Escribía falsas confesiones en nombre de los revolucionarios a los que mandaba golpear casi hasta la muerte. ¿De qué os ha servido 1937? ¿Os habéis estado preparando para luchar contra Hitler, tal vez? ¿Quién os lo ha enseñado, Marx o Strelnikov?
– No me sorprenden en absoluto sus palabras nauseabundas -dijo Mostovskói-. No esperaba menos de usted. Pero ¿sabe lo que me sorprende? ¿Por qué los nazis le han hecho prisionero en un campo? ¿Por qué? A nosotros nos odian a muerte. Eso está claro. Pero ¿por qué Hitler le ha metido a usted y a sus amigos en el campo?
Chernetsov sonrió, y su cara adoptó la expresión que tenía al principio de la conversación.
– Ya, como usted ve, aquí me tienen -respondió-. No me sueltan. Intervenga a mi favor, tal vez me liberen. Pero Mostovskói no estaba para bromas.
– Con el odio que usted nos tiene no debería estar preso en un campo de concentración nazi. Y no hablo sólo de usted, sino también de ese tipo -dijo señalando a Ikónnikov-Morzh, que se aproximaba.
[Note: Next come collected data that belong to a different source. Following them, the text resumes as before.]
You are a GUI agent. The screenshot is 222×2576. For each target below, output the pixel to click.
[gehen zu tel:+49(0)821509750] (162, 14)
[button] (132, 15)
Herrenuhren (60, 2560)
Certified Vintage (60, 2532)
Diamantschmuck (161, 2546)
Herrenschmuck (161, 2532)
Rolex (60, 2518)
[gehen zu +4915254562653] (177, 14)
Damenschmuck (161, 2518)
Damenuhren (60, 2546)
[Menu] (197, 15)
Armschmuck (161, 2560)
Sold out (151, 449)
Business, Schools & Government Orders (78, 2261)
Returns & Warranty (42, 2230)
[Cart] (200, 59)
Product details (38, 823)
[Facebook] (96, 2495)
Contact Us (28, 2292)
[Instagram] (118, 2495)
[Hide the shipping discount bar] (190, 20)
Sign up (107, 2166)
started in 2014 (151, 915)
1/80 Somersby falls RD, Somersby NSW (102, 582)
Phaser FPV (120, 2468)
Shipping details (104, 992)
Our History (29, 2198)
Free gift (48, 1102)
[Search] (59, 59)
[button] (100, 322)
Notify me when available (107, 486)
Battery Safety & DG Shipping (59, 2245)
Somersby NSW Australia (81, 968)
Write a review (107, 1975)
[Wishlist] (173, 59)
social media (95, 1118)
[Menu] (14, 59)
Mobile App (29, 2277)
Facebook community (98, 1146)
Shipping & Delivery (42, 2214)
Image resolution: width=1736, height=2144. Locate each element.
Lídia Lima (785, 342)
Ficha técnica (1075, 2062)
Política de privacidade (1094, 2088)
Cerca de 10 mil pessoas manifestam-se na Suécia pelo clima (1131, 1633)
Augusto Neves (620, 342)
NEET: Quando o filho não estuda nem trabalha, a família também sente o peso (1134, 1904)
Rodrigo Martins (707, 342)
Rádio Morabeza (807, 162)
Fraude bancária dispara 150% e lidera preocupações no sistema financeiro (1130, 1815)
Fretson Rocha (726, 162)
La cara y las manos de lkónnikov estaban manchadas de barro. Éste alargó a Mijaíl Sídorovich algunas hojas de papel sucias escritas a mano y dijo:
– Léalas. Quizá mañana estemos muertos.
Mostovskói, escondiendo las hojas bajo el jergón, exclamó furioso:
– Las leeré, pero ¿qué es eso de que mañana estaremos muertos?
– ¿Sabe lo que he oído? Que las fosas que hemos cavado están destinadas a cámaras de gas. Hoy han comenzado a verter hormigón en los cimientos.
– Sí -dijo Chernetsov-. Ese rumor ya corría cuando estábamos instalando la vía férrea.
Miró a su alrededor, y Mostovskói pensó que Chernetsov estaba interesado en comprobar si los compañeros que llegaban del trabajo advertían que estaba hablando en tono desenfadado con un viejo bolchevique. Con toda probabilidad se sentía orgulloso de que le vieran así los italianos, los noruegos, los españoles, los ingleses, pero sobre todo, los prisioneros rusos.
– ¿Y tenemos que continuar trabajando? -preguntó Ikónnikov-Morzh-. ¿Participar en la preparación del horror?
Chernetsov se encogió de hombros.
– ¿Qué cree, que estamos en Inglaterra? Aunque ocho mil personas se negaran a trabajar, no cambiaría nada. Las matarían en menos de una hora.
– No, no puedo -dijo Ikónnikov-Morzh-. No iré, no iré.
– Si no quiere trabajar, acabarán con usted -afirmó Mostovskói.
– Así es -dijo Chernetsov-. Puede creer estas palabras, el camarada aquí presente sabe qué significa incitar a la huelga en un país donde no existe democracia.
La conversación con Mostovskói lo había apesadumbrado. Ahí, en el campo nazi, las palabras que había pronunciado infinidad de veces en su apartamento de París le sonaban falsas, absurdas. Escuchando las conversaciones entre los reclusos a menudo descubría la palabra «Stalingrado». A eso, tanto si le gustaba como si no, estaba ligado el destino del mundo.